### Data rows
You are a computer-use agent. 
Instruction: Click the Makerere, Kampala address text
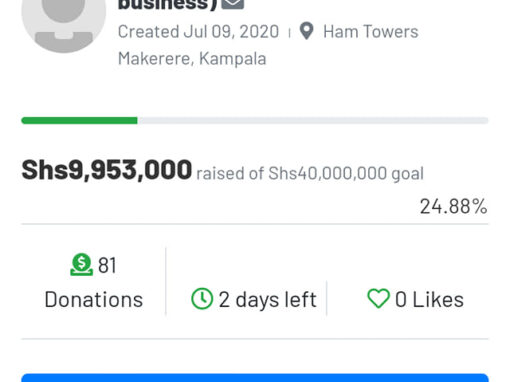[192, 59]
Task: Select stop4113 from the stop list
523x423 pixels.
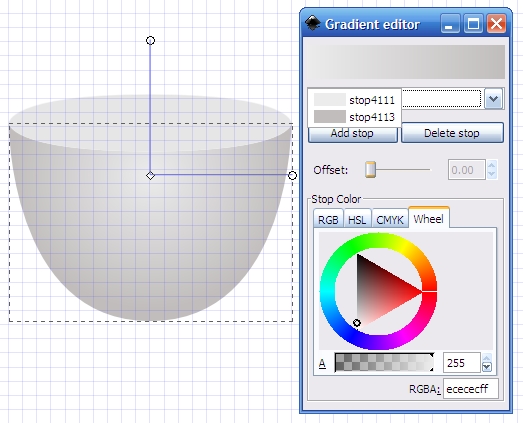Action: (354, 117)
---
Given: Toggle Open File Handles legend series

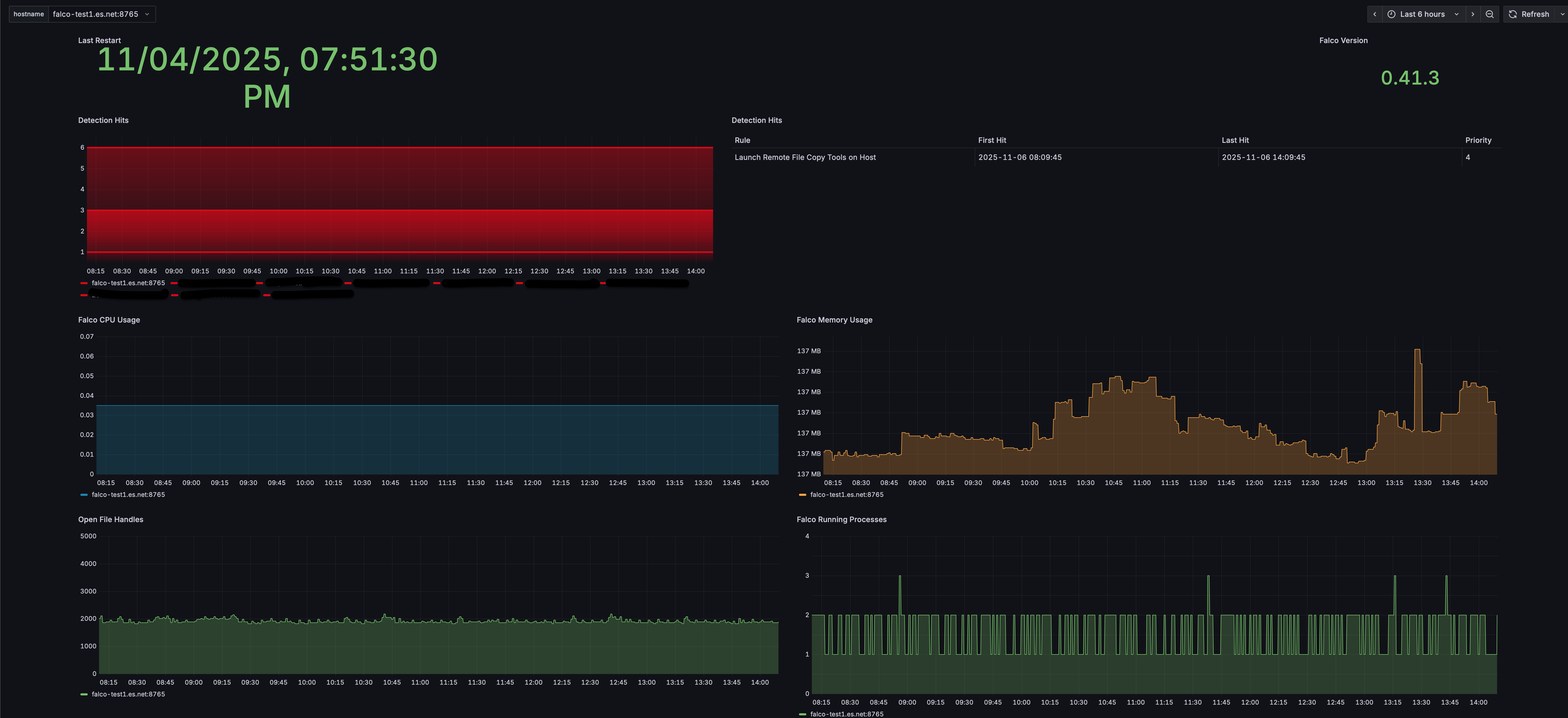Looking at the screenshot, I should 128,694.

### Instruction
Please rewrite the lines starting at the one containing "Task: Select stop4113 from the stop list" and ending at the one containing "Action: (354, 117)", putting "route list" in place of "stop list" and leaving everything else unchanged. Leave the pictures out of your answer.

### Written response
Task: Select stop4113 from the route list
523x423 pixels.
Action: (354, 117)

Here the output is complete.